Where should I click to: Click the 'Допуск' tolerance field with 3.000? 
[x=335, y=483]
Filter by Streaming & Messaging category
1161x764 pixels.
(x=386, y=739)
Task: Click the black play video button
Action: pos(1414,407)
++++++++++++++++++++
[Your task] Return each line of the records above exactly as it reads.

[Response to this exercise]
Where should I click to: Click the 'Допуск' tolerance field with 3.000? 
[x=335, y=483]
Filter by Streaming & Messaging category
1161x764 pixels.
(x=386, y=739)
Task: Click the black play video button
Action: pos(1414,407)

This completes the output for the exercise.